任务列表 »
#1 能否把presto查询carbondata的文档段落从含有"2、presto相关配置"的地方开始重写一遍,写到"from this version."为止,并把其中的"spark"换成"flink"?
#2 能接着presto查询carbondata的文档段落最后一句往下续写下一部分吗?

文档段落 »
========
天天看点

[4]Carbondata integration-presto查询carbondata

1、编译carbondata获得presto connector相关jar.

参考:CarbonData编译与可能的依赖错误

在presto(建议0.210+版本,否则spi接口不一致presto无法识别carbondata)安装目录的plugin目录下新建carbondata目录,将carbondata编译生成的相关jar拷贝到该新建目录:

cd plugin
mkdir carbondata
cp <carbon-data-installation-directory>/integration/presto/target/carbondata-presto-1.5.1-SNAPSHOT/* <presto-installation-directory>/plugin/carbondata

           

2、presto相关配置

这里演示单机presto

在etc/catalog下新建carbondata.properties

connector.name=carbondata
hive.metastore.uri=thrift://localhost:9083 

           
Carbondata becomes one of the supported format of presto hive plugin, so the configurations and setup is similar to hive connector of presto. Please refer https://prestodb.io/docs/current/connector/hive.html for more details.
Note: Since carbon can work only with hive metastore, it is necessary that spark also connects to same metastore db for creating tables and updating tables. All the operations done on spark will be reflected in presto immediately. It is mandatory to create Carbon tables from spark using CarbonData 1.5.2 or greater version since input/output formats are updated in carbon table properly from this version.
========
所给信息 »
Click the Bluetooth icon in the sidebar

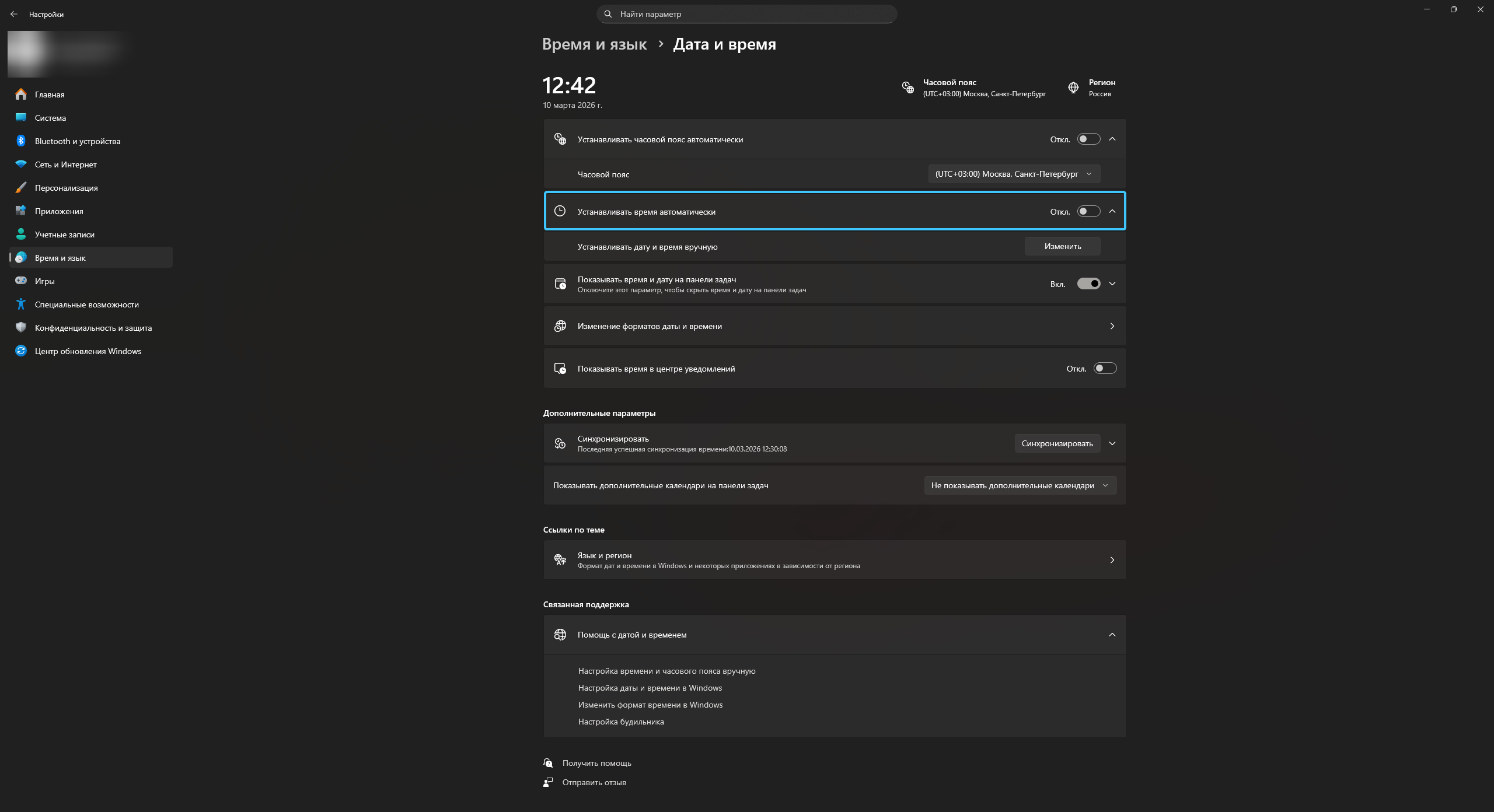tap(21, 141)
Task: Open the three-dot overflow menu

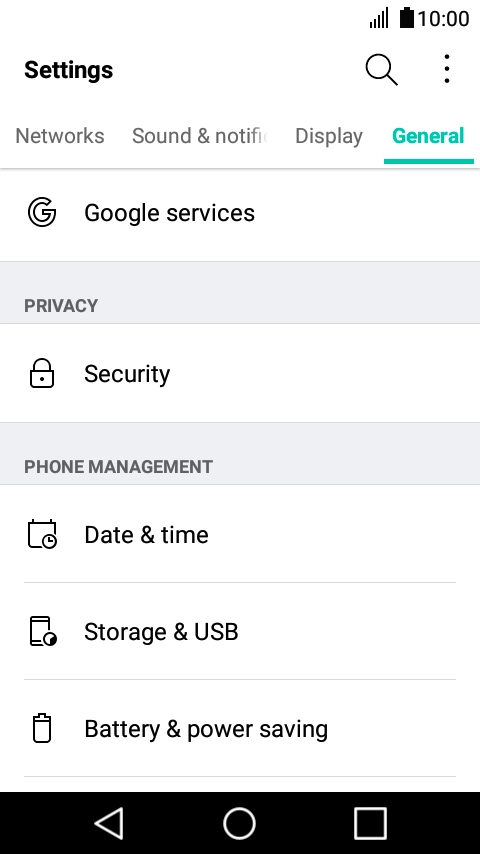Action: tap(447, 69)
========
回答列表 »
#1
2、presto相关配置

这里演示单机presto

在etc/catalog下新建carbondata.properties

connector.name=carbondata
hive.metastore.uri=thrift://localhost:9083 

           
Carbondata becomes one of the supported format of presto hive plugin, so the configurations and setup is similar to hive connector of presto. Please refer https://prestodb.io/docs/current/connector/hive.html for more details.
Note: Since carbon can work only with hive metastore, it is necessary that flink also connects to same metastore db for creating tables and updating tables. All the operations done on flink will be reflected in presto immediately. It is mandatory to create Carbon tables from flink using CarbonData 1.5.2 or greater version since input/output formats are updated in carbon table properly from this version.

#2
其他配置文件参考

(1)config.properties

coordinator=true
datasources=mysql,hive,carbondata
node-scheduler.include-coordinator=true
http-server.http.port=8080
query.max-memory=5GB
query.max-memory-per-node=1GB
discovery-server.enabled=true
discovery.uri=http://localhost:8080

           

(2) jvm.config

-server
-Xmx16G
-XX:+UseG1GC
-XX:G1HeapRegionSize=32M
-XX:+UseGCOverheadLimit
-XX:+ExplicitGCInvokesConcurrent
-XX:+HeapDumpOnOutOfMemoryError
-XX:+ExitOnOutOfMemoryError
-Dcarbon.properties.filepath=/xxxxx/carbon.properties
           
carbon.properties.filepath property is used to set the carbon.properties file path and it is recommended to set otherwise some features may not work. Please check the above example.

(3) node.properties

node.environment=test
node.id=1-1-1-1-1
node.data-dir=/xxx/software/presto212/data
           

(4)log.properties

com.facebook.presto=DEBUG
com.facebook.presto.server.PluginManager=DEBUG
           

3、presto查询

下载配置presto CLI

wget https://repo1.maven.org/maven2/com/facebook/presto/presto-cli/0.210/presto-cli-0.212-executable.jar
mv presto-cli-0.212-executable.jar presto
chmod +x presto

           

已经通过spark,在carbondata建立一张表:

default.test_table

, 具体见:Installing and Configuring CarbonData to run locally with Spark Shell

启动presto,通过CLI连接

./presto --server localhost:8080 --catalog carbondata --schema default


presto:default> show catalogs;
  Catalog
------------
 carbondata
 hive
 jmx
 mysql
 system
(5 rows)

Query 20190322_135336_00000_5vn59, FINISHED, 1 node
Splits: 19 total, 19 done (100.00%)
0:01 [0 rows, 0B] [0 rows/s, 0B/s]

presto:default> use carbondata ;
USE

presto:default> show schemas;
       Schema
--------------------
 default
 hive_test
 information_schema
(3 rows)

Query 20190322_135550_00006_5vn59, FINISHED, 1 node
Splits: 19 total, 19 done (100.00%)
0:00 [3 rows, 49B] [13 rows/s, 224B/s]

presto:default> show tables from default;
                                   Table
----------------------------------------------------------------------------
 test_table
(2 rows)

Query 20190322_135623_00007_5vn59, FINISHED, 1 node
Splits: 19 total, 19 done (100.00%)
0:00 [2 rows, 118B] [5 rows/s, 320B/s]

presto:default> select * from default.test_table;
 id | name  |   city   | age
----+-------+----------+-----
 1  | david | shenzhen |  31
 2  | eason | shenzhen |  27
 3  | jarry | wuhan    |  35
(3 rows)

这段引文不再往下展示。